Computers possess a number discrete memories containing digital information. This quantization is fundamentally related to the fact that the information is stored using discrete entities, such as electrons for computers or DNA bases for living organisms. Is it possible to imagine a memory storing an analog information at the elementary level? This is what a collaboration between researchers from Matter & Complex System Laboratory (Paris Diderot University, CNRS) and Langevin Institute (ESPCI Paris, CNRS) have just shown using peculiar objects composed of a droplet and a wave packet.
It is possible to sustain a droplet bouncing on the surface of a bath of the same liquid when the latter is vertically vibrated. Each bounce produces a surface wave which results in the propulsion of the droplet.
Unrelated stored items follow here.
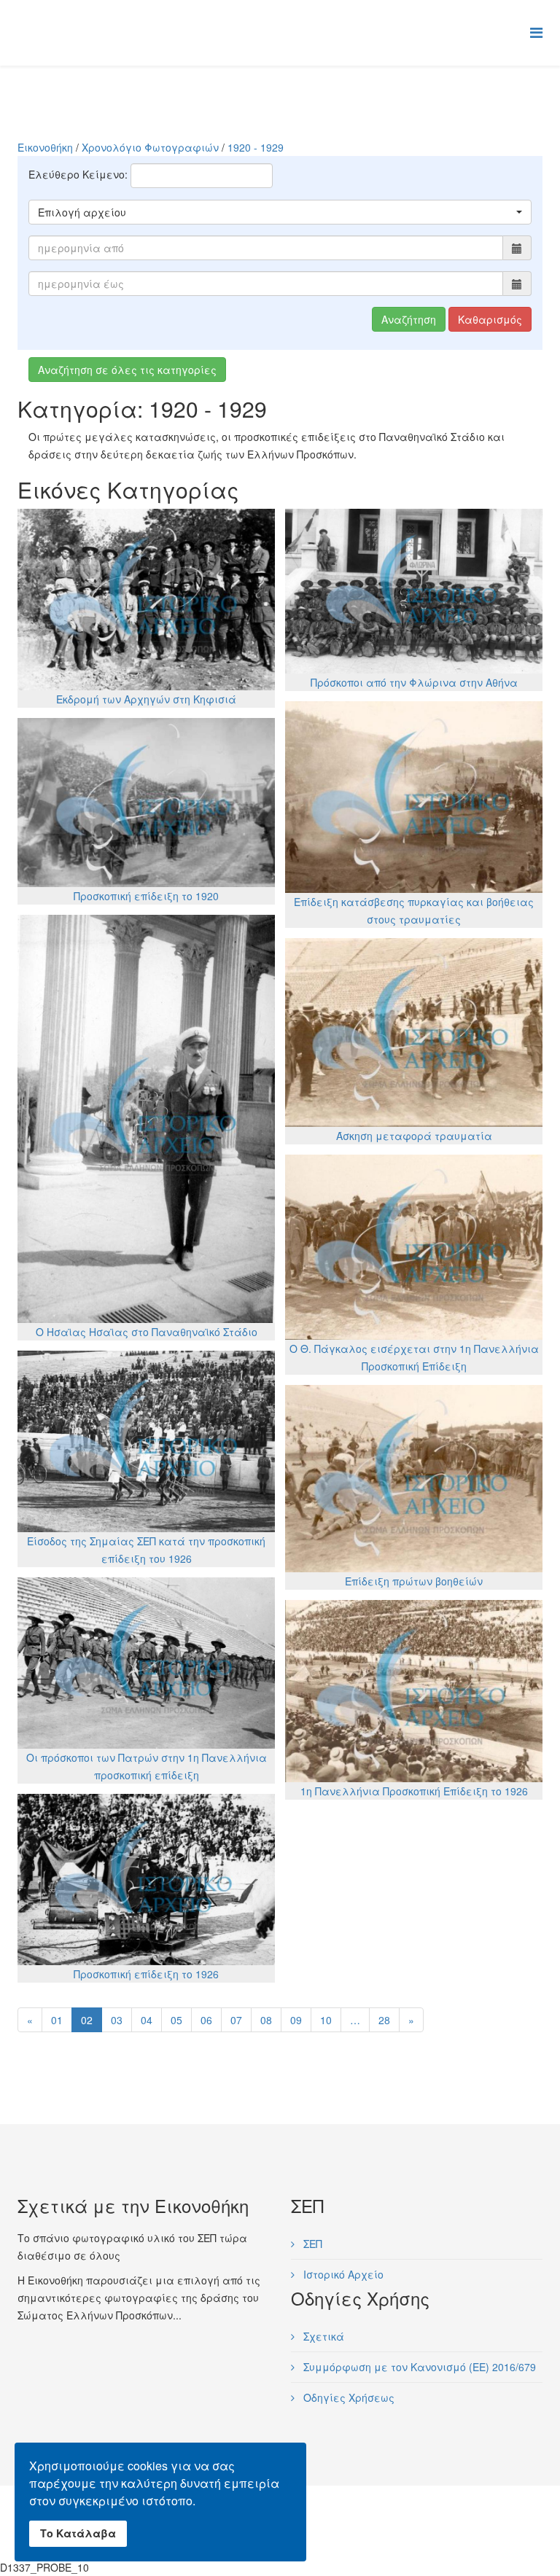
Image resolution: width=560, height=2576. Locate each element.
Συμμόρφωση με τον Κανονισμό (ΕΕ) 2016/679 (418, 2367)
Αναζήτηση (408, 319)
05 (176, 2020)
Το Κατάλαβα (78, 2533)
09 (296, 2020)
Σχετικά (322, 2336)
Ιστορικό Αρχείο (342, 2274)
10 (326, 2020)
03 (116, 2020)
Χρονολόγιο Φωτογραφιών (150, 147)
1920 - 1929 (256, 147)
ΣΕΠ (311, 2243)
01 (57, 2020)
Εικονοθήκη (45, 147)
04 (146, 2020)
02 (87, 2020)
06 (206, 2020)
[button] (280, 212)
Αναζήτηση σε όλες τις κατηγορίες (127, 369)
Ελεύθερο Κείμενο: (78, 174)
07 (236, 2020)
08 (266, 2020)
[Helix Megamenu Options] (536, 31)
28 (384, 2020)
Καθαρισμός (490, 319)
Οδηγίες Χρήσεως (347, 2397)
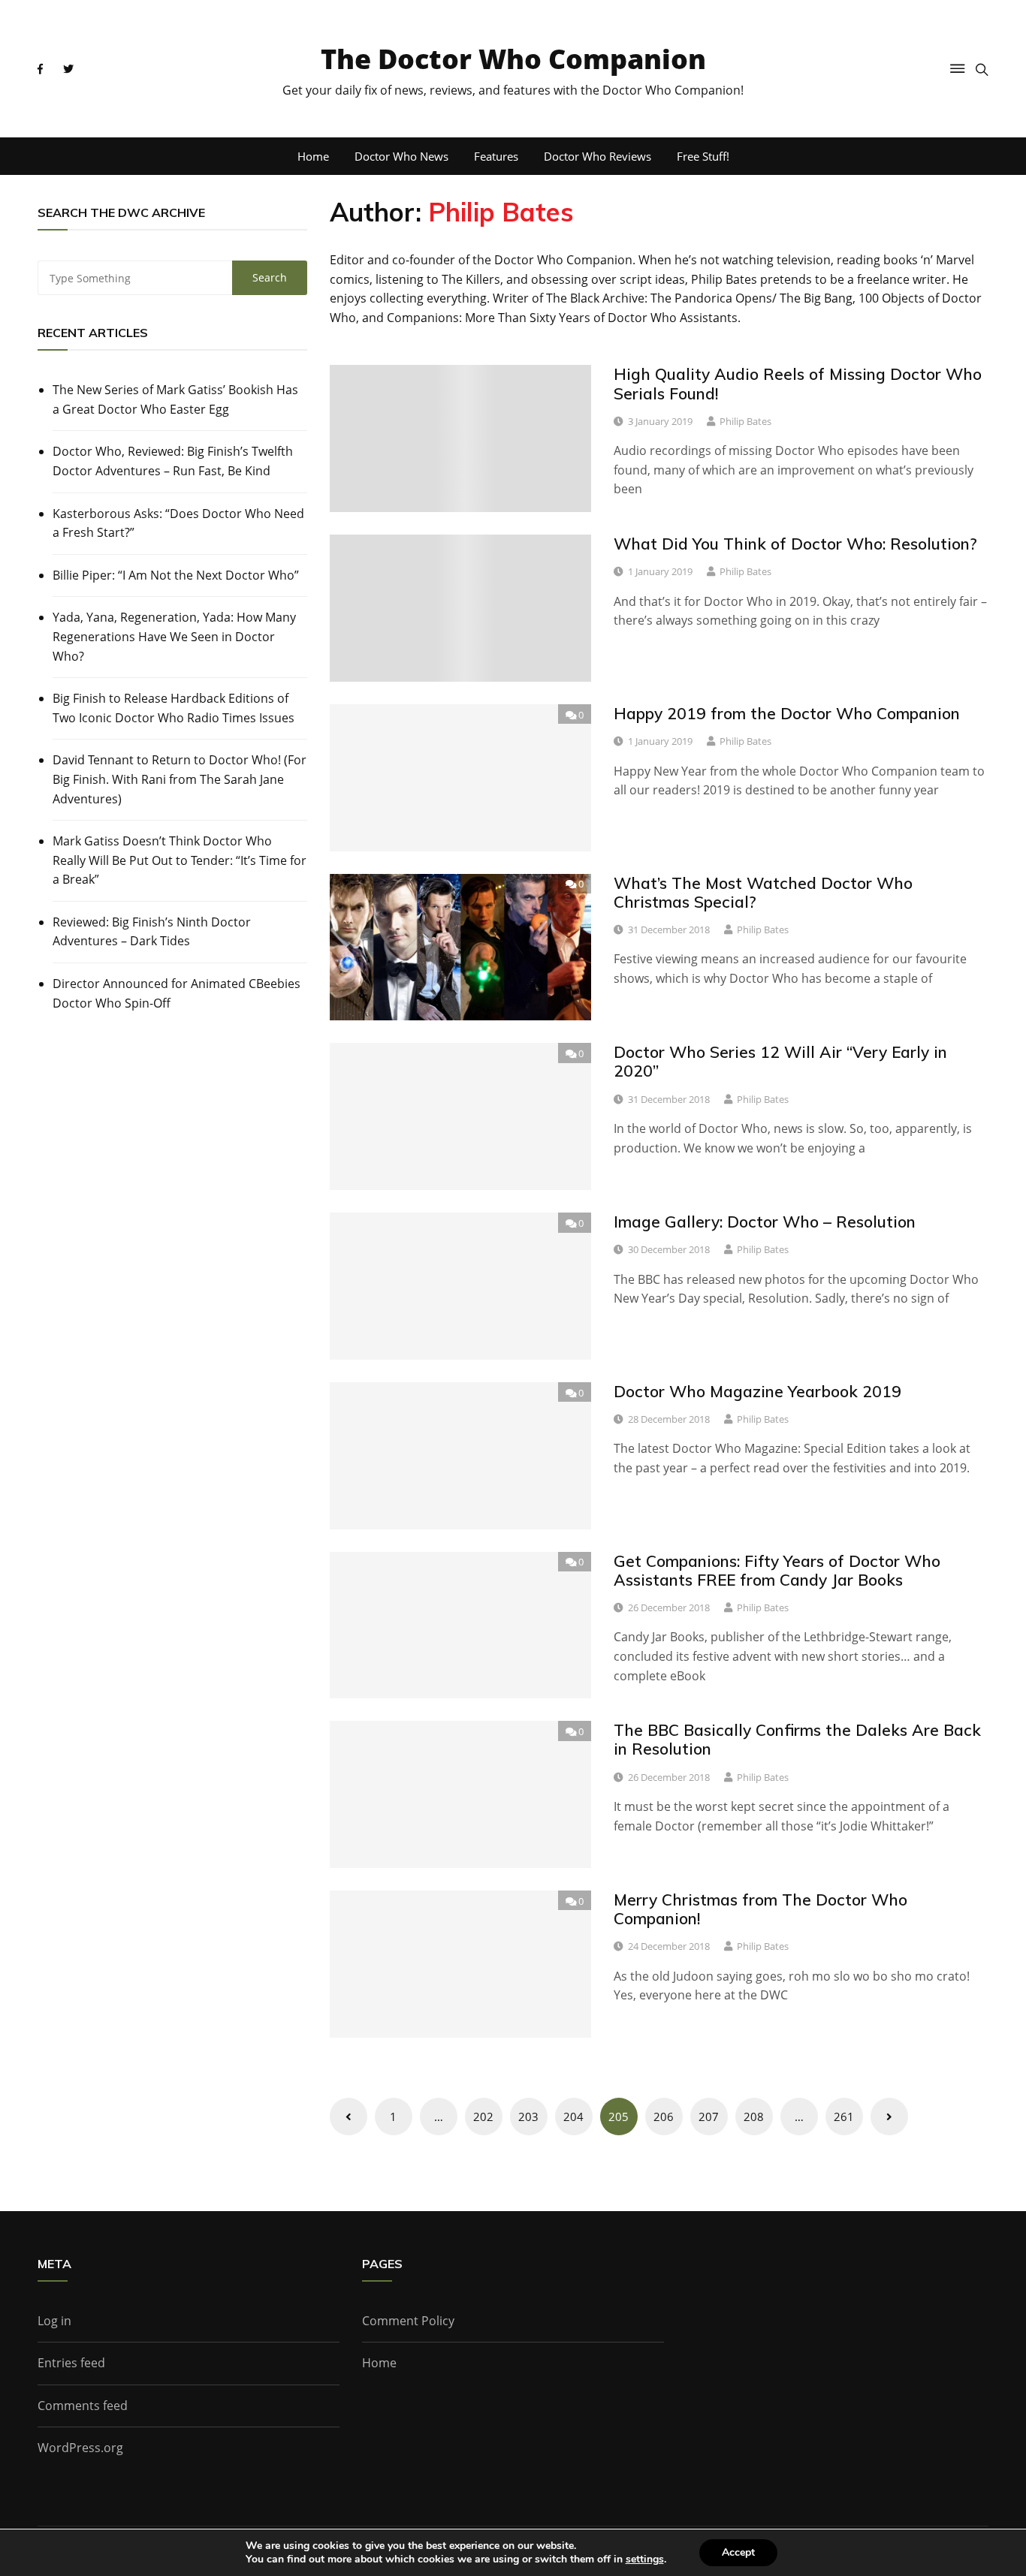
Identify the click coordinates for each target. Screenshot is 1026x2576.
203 (528, 2116)
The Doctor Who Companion (513, 59)
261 (844, 2116)
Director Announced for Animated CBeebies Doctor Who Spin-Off (176, 993)
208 (754, 2116)
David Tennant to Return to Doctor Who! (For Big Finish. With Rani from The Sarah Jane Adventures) (179, 779)
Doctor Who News (401, 156)
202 (483, 2116)
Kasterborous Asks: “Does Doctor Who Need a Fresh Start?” (178, 523)
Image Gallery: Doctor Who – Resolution (765, 1221)
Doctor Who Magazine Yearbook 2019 (757, 1391)
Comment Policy (408, 2320)
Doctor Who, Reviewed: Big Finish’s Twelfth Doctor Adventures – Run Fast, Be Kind (173, 461)
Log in (54, 2320)
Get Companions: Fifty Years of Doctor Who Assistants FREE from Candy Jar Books (777, 1570)
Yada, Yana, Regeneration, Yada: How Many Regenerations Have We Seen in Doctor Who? (174, 636)
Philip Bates (745, 421)
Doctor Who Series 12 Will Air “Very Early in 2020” (780, 1061)
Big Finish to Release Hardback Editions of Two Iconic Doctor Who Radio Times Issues (173, 708)
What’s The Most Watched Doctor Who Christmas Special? (763, 892)
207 (709, 2116)
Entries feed (71, 2363)
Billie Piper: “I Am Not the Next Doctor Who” (176, 575)
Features (496, 156)
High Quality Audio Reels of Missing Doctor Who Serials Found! (798, 383)
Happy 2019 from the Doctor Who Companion (787, 713)
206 (663, 2116)
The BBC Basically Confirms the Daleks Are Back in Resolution (797, 1739)
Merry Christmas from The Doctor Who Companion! (760, 1909)
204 (573, 2116)
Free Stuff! (703, 156)
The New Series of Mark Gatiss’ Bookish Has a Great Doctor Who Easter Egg (175, 399)
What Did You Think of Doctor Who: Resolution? (795, 543)
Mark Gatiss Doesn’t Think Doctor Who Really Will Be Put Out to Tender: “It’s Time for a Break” (179, 860)
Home (313, 156)
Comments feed (83, 2405)
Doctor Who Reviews (597, 156)
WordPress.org (80, 2447)
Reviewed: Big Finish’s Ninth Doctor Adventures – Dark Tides (152, 932)
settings (645, 2559)
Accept (738, 2552)
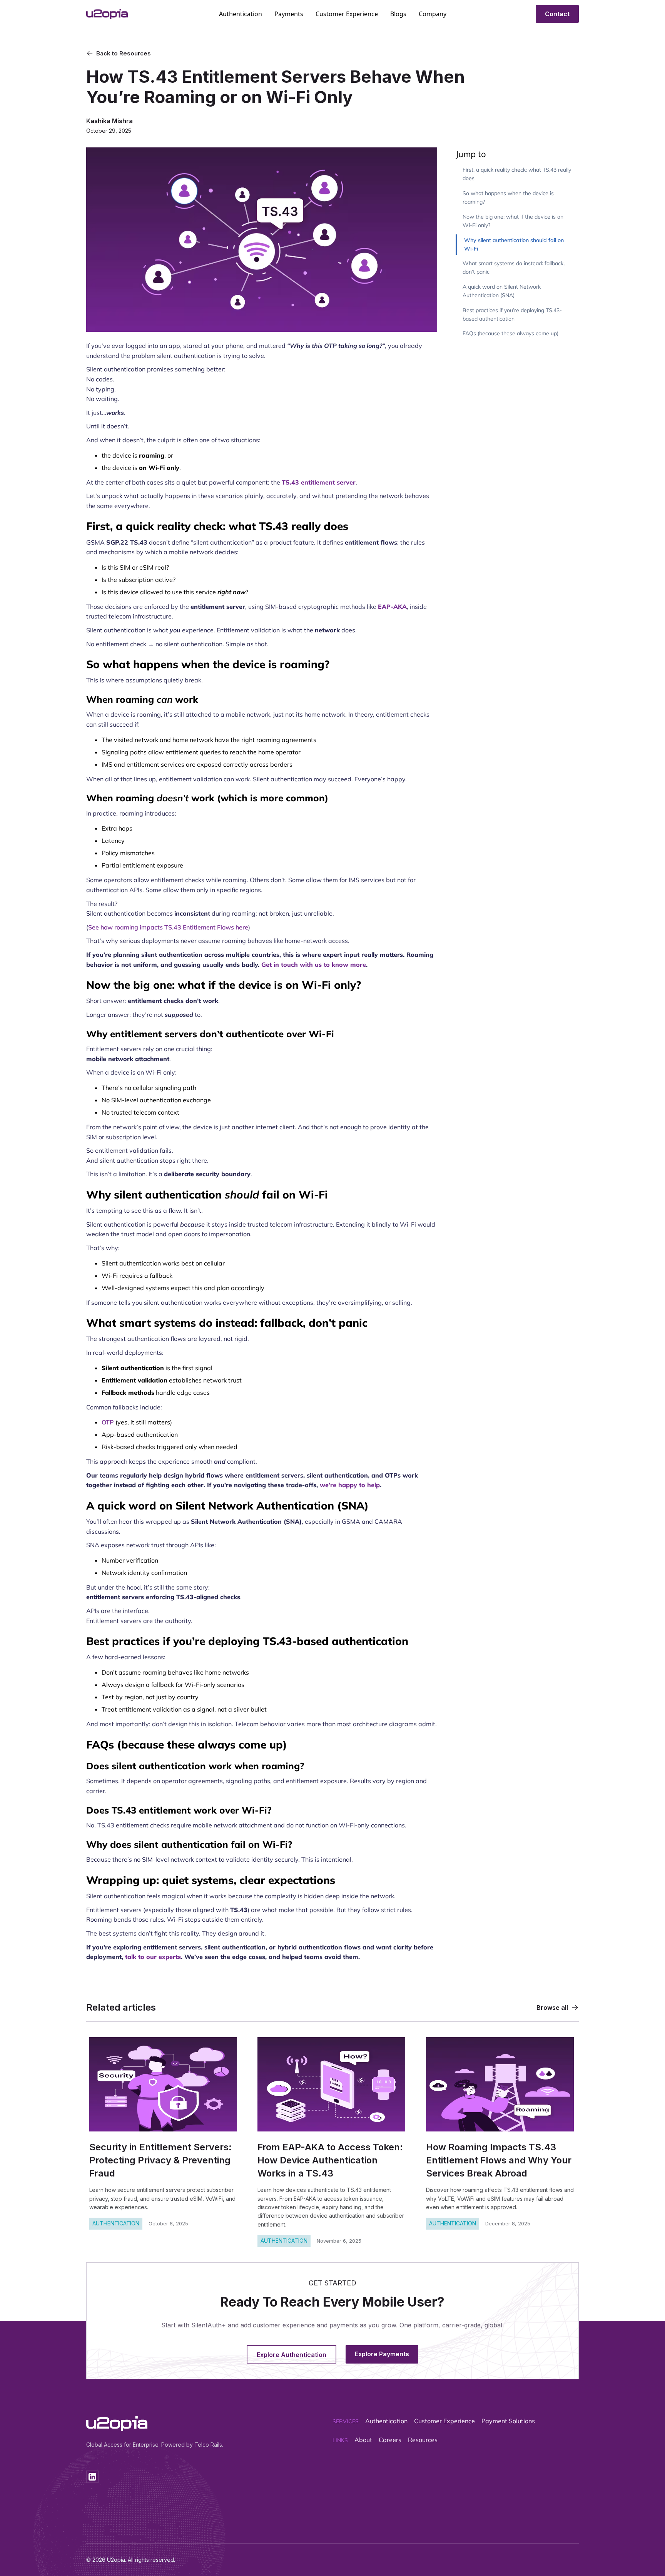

The droplet is piloted by this dynamical coupling between the droplet and its associated wave field. The researchers have shown that this unique object stores the information in its wave field and could perform the elementary operations of writing, storing, reading and erasing. It thus could be interpreted as a Turing machine, an abstract machine capable of performing all tasks accomplishable by computers.
Publication:
“Wave-Based Turing Machine: Time Reversal and Information Erasing” de S. Perrard et al., Phys. Rev. Lett. 117, 094502 (doi: 10.1103/PhysRevLett.117.094502)
Focus: “Surface Waves Store Bouncing Droplet’s History” de Philip Ball, Physics 9, 101 (2016)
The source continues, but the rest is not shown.